女人缓缓走过宋冬阳,看着明昊,冷声说道:
“很抱歉,目前国际形势严峻,宋冬阳的存在太过危险。我接到国家命令,必须将他带走,你没有意见吧。”
在明昊的耳朵里,对方可不是在同他商量,她是给他下了命令。可他不愧是留过学的人,多少见过一些世面,必然不会被一句话吓到。
“我听不懂你的意思。”
女人却没有慌乱,“我知道你听不懂,你也没有懂的必要。我只是告诉你,宋冬阳我们必须带走,后续可能会发生的所有损失由当局者负责,你可以向他们提出赔偿诉求。如果不满意,也可以与国际上最优秀的律师团队打官司,全看你的心情。”
说完后,她回过身,伸出手搭在宋冬阳的胳膊上。
“往外走,别担心,外面全是欢迎你的人。”
宋冬阳提了提精神,他知道,自己一直以来不愿意提的离职申请已经由身边的这个女人代他提了。
一个人一生中所需要的帮助不会很多,可人往往容易在未知的事情上不够狠心,需要有人推他一把,帮他踏出那一步。在他人生中的第二十三个年头,宋冬阳迎来了“施以援手”。
“我还不知道你的名字。”他的嘴唇轻启。
“你的组长。”
她顺势接过宋冬阳手里的花,依偎在他身上,他们从那扇进来面试的门出去,似乎是在证明宋冬阳才是唯一面试成功的人。
同一时间,宋冬阳的眼皮跳了跳,刚刚还很冷清的走廊里站满了身穿黑色西装的男人,他们戴着墨镜,双手放在胸前。那位中年男人正被两个西装男看守着,脑袋耷拉下来,不敢出声;地面上不知何时铺了红色的地毯,一直延伸到电梯门口。
经过398的时候,宋冬阳瞥见里面的人被堵在门口,他们似乎要拿手机拍照,却被制止了。吴青峰就混在人群中,看到宋冬阳时眼睛里充满了震惊。
而在宋冬阳的身后,明昊和丁美文已经跟着出来,但被禁止随行。
明昊瞅了一眼中年男人,对方只是无奈地摇了摇头。
电梯来的时候,宋冬阳又直了直腰杆,跟着女人一起上了电梯。
“组长,可以不用那么矜持了吧。”
女人听后松了口气,“你以为我想吗?还不是因为你这头蠢猪,明明点了确定就不用遭受刚刚的羞辱,干嘛要白白浪费机会呢!还得辛苦我为你演这一出!还让我睡不了懒觉!”
“抱歉......”
“先别抱歉了!”女人白了他一眼,“记得,待会出电梯的时候把戏演完,车子就停在酒店门口,只要我们上了车,今天的付出就不算白费,你也体谅一下我的辛苦!”
电梯的速度很快,几乎没有给他们多少准备时间。“叮”的一声,电梯门开了。
正对着电梯门是一辆红色的保时捷,宋冬阳看到两位穿着黑色西装的男人站在两扇车门边,看到电梯有人出来,立即将车门打开。
宋冬阳几乎没有表演绅士的机会,只得按照心理惯性坐进车里,看着车门被关上。随后,发动机的轰鸣声响起,红色的跑车一骑绝尘。
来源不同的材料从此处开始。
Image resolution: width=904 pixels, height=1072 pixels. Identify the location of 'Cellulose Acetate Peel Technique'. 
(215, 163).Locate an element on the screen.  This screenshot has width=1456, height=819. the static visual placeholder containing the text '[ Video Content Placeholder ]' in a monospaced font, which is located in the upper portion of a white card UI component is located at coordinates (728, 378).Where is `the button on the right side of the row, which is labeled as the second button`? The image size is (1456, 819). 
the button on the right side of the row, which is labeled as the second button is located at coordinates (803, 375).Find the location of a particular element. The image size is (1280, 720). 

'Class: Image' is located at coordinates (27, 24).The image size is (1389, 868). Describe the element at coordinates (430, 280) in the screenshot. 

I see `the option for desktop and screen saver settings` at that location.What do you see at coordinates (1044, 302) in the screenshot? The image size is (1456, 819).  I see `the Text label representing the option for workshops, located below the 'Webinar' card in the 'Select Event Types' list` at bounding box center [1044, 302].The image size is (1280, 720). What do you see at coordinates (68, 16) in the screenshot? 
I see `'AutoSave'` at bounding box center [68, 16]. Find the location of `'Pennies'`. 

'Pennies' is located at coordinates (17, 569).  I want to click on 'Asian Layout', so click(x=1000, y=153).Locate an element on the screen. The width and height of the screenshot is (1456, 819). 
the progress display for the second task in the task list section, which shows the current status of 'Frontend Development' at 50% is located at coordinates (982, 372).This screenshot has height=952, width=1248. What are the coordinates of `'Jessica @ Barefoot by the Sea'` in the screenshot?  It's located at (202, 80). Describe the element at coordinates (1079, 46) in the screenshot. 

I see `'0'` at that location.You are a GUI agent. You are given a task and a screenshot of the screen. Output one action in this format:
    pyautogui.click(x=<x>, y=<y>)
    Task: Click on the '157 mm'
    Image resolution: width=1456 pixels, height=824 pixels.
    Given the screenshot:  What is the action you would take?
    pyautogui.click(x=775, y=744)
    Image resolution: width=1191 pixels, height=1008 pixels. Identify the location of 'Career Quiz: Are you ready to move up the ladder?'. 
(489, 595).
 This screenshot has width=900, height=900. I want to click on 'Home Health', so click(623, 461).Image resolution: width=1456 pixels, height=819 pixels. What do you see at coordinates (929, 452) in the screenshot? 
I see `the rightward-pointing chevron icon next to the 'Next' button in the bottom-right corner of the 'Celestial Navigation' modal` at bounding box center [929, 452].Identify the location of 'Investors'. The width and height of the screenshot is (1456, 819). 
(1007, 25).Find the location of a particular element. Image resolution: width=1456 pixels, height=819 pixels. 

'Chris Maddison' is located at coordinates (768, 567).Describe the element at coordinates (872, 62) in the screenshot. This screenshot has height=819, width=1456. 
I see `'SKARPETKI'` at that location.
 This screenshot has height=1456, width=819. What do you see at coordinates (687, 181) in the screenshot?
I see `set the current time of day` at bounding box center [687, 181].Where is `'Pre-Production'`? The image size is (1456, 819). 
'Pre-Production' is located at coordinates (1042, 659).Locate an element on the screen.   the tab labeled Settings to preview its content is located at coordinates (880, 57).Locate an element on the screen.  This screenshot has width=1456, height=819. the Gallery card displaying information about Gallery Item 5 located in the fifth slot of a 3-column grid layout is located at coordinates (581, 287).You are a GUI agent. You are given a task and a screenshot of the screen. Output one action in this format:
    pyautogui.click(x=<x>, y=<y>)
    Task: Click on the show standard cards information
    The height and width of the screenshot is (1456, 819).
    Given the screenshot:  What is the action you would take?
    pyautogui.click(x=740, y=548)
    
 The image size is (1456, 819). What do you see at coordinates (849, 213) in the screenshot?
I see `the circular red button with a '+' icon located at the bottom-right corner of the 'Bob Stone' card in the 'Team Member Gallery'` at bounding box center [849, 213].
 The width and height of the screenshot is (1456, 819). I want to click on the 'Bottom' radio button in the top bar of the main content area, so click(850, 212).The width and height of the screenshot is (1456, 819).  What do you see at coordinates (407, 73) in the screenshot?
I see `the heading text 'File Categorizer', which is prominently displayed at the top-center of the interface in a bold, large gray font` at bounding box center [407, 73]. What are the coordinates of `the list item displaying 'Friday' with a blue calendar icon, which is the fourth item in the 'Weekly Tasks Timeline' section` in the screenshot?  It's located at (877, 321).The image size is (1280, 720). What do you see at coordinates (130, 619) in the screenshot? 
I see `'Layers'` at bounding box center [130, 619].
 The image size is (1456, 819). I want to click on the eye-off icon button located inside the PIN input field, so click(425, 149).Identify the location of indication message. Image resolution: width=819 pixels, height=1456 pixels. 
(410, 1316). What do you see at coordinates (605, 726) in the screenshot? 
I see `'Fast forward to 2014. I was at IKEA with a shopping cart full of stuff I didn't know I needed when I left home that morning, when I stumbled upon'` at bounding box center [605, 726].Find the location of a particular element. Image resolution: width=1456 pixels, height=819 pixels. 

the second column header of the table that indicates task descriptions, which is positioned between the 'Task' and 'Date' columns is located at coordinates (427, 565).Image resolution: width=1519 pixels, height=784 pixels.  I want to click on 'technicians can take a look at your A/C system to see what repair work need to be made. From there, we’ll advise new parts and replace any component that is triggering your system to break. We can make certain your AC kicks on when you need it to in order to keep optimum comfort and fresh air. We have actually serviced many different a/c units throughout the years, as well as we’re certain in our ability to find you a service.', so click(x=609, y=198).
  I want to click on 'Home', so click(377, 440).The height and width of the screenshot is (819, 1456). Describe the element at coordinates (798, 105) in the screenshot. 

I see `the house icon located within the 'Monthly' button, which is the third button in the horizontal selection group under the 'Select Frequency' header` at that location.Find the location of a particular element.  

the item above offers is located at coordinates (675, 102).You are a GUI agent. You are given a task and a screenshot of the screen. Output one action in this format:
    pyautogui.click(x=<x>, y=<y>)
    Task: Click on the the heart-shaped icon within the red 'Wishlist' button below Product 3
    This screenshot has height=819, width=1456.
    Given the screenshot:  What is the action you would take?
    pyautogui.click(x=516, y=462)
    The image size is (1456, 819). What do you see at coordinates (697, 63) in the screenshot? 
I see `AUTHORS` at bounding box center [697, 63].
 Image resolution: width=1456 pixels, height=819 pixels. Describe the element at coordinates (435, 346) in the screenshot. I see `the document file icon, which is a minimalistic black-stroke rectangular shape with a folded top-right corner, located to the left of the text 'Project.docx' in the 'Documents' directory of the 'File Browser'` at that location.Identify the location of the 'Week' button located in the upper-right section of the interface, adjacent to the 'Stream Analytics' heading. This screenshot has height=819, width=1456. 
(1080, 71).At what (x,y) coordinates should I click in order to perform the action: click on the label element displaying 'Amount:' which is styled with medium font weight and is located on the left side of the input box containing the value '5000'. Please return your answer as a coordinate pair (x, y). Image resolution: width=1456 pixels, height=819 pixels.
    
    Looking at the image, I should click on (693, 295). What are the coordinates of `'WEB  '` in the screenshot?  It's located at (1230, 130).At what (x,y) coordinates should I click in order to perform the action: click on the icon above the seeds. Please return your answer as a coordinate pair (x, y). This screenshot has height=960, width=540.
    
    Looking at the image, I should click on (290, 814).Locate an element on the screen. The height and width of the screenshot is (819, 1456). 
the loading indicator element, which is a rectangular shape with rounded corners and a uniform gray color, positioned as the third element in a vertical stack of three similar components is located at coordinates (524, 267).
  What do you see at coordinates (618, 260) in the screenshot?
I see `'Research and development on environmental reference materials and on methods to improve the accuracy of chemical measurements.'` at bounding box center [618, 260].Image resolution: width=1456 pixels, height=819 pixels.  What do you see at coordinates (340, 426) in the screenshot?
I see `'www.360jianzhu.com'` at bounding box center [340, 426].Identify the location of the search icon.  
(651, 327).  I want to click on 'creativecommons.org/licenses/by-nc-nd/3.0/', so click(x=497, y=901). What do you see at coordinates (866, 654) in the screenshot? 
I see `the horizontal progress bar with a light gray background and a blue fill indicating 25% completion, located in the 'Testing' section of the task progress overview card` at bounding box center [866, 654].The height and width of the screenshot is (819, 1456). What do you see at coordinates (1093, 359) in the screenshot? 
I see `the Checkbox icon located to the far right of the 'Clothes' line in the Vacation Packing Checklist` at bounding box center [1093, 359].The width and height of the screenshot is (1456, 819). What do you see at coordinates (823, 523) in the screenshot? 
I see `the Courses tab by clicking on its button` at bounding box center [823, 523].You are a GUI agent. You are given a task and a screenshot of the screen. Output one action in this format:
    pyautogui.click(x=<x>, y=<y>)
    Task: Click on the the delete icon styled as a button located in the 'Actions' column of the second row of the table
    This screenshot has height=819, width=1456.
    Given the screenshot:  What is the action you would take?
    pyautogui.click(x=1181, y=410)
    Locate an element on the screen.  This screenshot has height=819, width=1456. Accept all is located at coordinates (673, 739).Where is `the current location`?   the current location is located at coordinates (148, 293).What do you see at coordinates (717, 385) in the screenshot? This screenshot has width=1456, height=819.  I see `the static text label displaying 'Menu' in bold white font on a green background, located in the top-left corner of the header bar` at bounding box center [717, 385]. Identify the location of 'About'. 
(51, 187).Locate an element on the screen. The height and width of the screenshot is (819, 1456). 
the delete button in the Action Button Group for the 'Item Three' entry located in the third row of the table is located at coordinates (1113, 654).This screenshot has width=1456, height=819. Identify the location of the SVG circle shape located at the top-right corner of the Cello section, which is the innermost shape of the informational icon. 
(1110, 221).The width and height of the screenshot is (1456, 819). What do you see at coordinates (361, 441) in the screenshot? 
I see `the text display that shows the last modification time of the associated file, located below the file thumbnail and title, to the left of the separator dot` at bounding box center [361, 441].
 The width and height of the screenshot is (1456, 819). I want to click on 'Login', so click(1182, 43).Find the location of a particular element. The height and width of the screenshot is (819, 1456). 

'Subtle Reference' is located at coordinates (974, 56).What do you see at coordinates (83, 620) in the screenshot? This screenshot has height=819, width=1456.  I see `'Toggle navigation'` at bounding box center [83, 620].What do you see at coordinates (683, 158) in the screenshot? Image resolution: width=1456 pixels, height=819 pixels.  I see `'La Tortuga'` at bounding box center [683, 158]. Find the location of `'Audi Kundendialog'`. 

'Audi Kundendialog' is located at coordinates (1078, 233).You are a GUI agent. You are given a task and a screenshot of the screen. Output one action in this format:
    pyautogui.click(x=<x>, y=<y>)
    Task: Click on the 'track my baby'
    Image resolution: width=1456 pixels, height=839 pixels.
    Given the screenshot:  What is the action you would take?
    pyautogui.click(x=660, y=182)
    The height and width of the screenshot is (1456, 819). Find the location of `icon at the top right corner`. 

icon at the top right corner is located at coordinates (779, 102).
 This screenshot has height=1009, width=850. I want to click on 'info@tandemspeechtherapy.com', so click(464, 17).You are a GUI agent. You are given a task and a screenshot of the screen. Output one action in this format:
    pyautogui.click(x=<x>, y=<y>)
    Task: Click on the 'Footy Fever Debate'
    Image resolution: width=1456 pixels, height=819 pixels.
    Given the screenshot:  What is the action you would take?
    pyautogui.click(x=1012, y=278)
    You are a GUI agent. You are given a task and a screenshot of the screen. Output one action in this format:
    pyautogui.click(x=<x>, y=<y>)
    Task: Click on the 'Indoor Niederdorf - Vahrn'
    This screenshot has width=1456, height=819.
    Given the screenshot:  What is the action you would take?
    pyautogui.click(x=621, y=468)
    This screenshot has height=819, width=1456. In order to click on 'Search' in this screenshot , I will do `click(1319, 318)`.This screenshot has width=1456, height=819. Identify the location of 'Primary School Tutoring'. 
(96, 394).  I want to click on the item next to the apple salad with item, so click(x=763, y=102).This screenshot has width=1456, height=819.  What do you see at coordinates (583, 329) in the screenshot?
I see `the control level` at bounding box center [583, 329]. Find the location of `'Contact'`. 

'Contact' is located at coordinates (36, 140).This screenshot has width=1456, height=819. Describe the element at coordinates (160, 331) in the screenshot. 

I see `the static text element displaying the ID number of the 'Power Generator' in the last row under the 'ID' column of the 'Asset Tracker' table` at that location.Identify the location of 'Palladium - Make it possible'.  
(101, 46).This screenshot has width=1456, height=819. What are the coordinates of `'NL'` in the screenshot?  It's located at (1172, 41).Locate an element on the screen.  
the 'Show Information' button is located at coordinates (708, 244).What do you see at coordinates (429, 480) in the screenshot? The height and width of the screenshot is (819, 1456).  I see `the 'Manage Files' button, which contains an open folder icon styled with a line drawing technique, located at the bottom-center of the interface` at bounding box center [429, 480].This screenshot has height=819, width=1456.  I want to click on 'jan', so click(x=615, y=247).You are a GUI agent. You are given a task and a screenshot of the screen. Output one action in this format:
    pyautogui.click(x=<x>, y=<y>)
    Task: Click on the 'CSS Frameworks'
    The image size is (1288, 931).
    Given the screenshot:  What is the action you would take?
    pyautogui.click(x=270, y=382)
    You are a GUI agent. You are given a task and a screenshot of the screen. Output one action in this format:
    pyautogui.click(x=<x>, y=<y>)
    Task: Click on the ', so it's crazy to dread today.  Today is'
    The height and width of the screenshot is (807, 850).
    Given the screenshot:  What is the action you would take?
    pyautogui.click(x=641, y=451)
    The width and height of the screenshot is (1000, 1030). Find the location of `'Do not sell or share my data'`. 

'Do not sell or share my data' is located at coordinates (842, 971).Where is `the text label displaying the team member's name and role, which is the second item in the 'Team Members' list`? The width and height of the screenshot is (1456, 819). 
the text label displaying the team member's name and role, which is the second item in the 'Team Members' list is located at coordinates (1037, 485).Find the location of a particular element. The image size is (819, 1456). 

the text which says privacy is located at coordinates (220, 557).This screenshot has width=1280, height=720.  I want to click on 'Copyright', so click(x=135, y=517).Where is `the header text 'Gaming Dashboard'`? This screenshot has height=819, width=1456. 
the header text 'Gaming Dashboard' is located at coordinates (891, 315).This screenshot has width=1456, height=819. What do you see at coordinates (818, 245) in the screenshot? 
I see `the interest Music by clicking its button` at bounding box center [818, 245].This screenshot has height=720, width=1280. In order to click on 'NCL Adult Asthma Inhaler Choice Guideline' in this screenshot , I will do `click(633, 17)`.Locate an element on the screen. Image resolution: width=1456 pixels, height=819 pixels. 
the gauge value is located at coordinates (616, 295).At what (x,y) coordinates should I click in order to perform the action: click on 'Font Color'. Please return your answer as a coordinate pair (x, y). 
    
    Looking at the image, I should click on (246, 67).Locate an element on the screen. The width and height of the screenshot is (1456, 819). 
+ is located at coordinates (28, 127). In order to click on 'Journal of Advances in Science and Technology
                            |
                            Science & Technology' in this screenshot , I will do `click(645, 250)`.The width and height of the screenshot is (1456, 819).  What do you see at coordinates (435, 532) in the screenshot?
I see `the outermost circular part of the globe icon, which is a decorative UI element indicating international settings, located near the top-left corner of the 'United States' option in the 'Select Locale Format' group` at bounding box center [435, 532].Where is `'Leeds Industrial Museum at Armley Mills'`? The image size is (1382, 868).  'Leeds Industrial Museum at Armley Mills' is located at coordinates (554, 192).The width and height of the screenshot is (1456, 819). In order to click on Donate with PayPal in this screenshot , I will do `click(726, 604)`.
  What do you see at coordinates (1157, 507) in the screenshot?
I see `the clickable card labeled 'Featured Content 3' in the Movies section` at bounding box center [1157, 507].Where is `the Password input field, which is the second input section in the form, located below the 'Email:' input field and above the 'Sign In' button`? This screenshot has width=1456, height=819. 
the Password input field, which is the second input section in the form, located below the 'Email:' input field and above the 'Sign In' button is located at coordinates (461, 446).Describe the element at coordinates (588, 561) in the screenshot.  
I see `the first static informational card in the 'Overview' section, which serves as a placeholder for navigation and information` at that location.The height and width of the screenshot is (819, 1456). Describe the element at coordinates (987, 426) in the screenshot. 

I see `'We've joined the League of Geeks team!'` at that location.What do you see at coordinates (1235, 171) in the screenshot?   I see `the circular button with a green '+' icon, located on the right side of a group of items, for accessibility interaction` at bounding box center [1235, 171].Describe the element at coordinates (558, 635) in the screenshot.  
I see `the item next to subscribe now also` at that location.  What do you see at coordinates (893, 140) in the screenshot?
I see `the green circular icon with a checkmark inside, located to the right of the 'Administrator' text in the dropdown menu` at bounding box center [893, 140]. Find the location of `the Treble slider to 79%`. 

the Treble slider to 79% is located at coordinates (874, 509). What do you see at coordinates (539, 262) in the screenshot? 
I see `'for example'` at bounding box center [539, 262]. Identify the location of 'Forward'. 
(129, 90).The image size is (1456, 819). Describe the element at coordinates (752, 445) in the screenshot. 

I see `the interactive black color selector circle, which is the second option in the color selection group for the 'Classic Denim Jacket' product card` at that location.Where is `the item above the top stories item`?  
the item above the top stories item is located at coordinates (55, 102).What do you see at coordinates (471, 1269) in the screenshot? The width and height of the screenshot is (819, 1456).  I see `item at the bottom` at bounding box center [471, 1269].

在他们车子启动之前,那些站在三楼的西装男人已经陆续下了楼梯,获得释放的员工涌到窗户边,看着宋冬阳坐上豪车。临近中午的阳光试探着落到窗户的边缘,刺目的感觉瞬间袭来,他们受不住,纷纷躲开了。
车子里面,宋冬阳正襟危坐,眼睛盯着前方的挡风玻璃。
“有什么问题就问,别一副要憋死的样子。”女人忽然开口说话。
“你叫什么名字。”
“卞雅纯,他们都叫我莫莫。”莫莫没有隐瞒。
“好。”
“喂,没有了吗?”莫莫觉得有些好笑,“难道你就不好奇我要把你带去哪里,去做什么?”
“无所谓,我跟你走。”
莫莫立即踩下刹车,刺耳的声音传到宋冬阳的耳朵里,惹得他皱着眉头。
“下车。”
宋冬阳一脸疑惑地看着她。
“我说,下车!”
宋冬阳没有办法,他坐的是人家的车子,就要经受别人的命令:人在屋檐下,不得不低头。
他推开车门,从车上下来。
莫莫跟着宋冬阳下车,没有顾及路边的地面是否干净,直接一屁股坐下来。
“你也坐吧,不然阳光再毒点,你连坐也不想坐了,肯定烫得慌。”
宋冬阳不解其意,却也是听命坐下来。他双腿岔开,膝盖高高顶起,双手撑在上面,握成了拳。
莫莫却是将脚上的高跟鞋踢掉,“烦死了,每次出任务都要穿正装,谁说穿睡衣就做不成事了!”
宋冬阳察觉到她在瞪着他,歉疚地说:“对不起......”
“除了这个呢?”
“抱歉......”
“得了,”莫莫十分扫兴,“我们要在这里等着,集团会派车过来。这辆车不是我的,那些人我也不认识,都是花钱租的。等你到了集团,拿了第一个月的工资,记得给我报销。”
宋冬阳问:“集团不会报销吗?”
“嘿嘿,集团不知道我干嘛了,不然肯定要批评我。”她瞪着宋冬阳,“记住了,你是我的组员,必须得向着我,不能泄密知不知道?”
“给我封口费。”宋冬阳笑了一下。
“喂,你竟然敢威胁我!”莫莫叫起来,“如果不是为了来接你,我现在肯定躺在床上,盖着羽绒被,开着空调,舒舒服服做我的美梦。而且我平时不吃早餐的,现在起得早,很容易胃疼,你知不知道......”
“谢谢。”
宋冬阳打断了莫莫的抱怨。
“我不是要你的谢谢。”
“我谢的是另一件事。”
宋冬阳觉得,如果不是莫莫的出现,他这一辈子都无法从那间厂子离开。也许今天过后,丁美文会去到总厂里面,而他就会沿袭着过去留下来的习惯,每天早上跑到那棵银杏树下等着,等着熟悉的身影出现。
他不知道到他彻底绝望究竟需要多少时间,可是现在,那些时间全都有意义地存在了。